Loudon joined the research team along with doctoral student Megan Szyndler and UC Irvine chemist Robert Corn.
“My reaction was, I’ve got to see this to believe it,” Loudon described. “So they put a bug on a bean leaf, and it takes a couple of steps, and bam, it starts struggling.”
The leaf’s hairs are microscopic, but they seem to hook the bed bugs by the leg, preventing them from getting free.
The Journal of the Royal Society Interface published the team’s research on Tuesday.
Other bedbug remedies commonly used include freezing, extreme heat, vacuuming, and pesticides. However, such methods and prove to be expensive and undependable, according to the researchers.
The kidney bean leaf remedy can be traced back to Bulgaria, Serbia, and other southeast European countries.
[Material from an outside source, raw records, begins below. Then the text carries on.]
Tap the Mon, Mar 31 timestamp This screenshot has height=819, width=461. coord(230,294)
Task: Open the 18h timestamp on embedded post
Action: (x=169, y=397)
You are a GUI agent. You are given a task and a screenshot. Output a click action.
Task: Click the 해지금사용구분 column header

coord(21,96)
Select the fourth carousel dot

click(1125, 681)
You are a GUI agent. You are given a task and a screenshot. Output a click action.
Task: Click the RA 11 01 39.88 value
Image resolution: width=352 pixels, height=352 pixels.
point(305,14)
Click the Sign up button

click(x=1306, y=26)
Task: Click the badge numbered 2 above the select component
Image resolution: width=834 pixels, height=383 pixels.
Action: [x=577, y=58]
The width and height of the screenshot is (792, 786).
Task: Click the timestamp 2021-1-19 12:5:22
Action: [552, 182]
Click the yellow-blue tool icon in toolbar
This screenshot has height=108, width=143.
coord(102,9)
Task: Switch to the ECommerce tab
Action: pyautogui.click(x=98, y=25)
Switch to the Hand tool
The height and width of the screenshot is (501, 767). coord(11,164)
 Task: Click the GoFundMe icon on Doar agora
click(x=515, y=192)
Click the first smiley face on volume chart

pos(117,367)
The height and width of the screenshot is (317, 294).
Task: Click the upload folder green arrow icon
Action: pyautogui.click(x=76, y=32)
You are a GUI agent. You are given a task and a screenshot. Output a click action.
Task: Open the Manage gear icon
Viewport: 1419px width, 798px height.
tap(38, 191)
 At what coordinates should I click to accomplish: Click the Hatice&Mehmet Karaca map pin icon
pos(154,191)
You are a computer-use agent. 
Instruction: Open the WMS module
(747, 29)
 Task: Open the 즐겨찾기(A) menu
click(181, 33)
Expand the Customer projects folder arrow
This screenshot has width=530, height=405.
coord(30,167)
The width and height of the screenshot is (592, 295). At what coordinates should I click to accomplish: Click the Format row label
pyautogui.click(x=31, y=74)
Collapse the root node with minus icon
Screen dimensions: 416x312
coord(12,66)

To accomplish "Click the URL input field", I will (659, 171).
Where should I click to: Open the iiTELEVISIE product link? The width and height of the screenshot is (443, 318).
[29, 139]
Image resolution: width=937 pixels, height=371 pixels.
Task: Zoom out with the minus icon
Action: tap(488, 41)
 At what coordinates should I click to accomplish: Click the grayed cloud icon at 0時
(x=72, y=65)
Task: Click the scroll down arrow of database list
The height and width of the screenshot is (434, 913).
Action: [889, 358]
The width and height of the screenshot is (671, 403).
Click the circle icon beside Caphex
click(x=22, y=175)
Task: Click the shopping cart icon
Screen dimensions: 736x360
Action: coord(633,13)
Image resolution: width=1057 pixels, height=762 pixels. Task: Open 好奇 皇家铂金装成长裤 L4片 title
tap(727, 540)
The leaves would be put on the floor next to beds, and in the morning, they were burned to exterminate the insects.
The researchers have developed synthetic templates of the kidney bean leaves, and according to Loudon, the technology has been optioned by a company.
Bedbugs were not as widespread a problem in the 1940’s as they are today, primarily due to the use of DDT.
“Bedbug numbers were declining because DDT was legal at the time, and it was very effective,” Loudon said.
DDT was banned by the federal government in the 1970’s as its effect on public health became more apparent.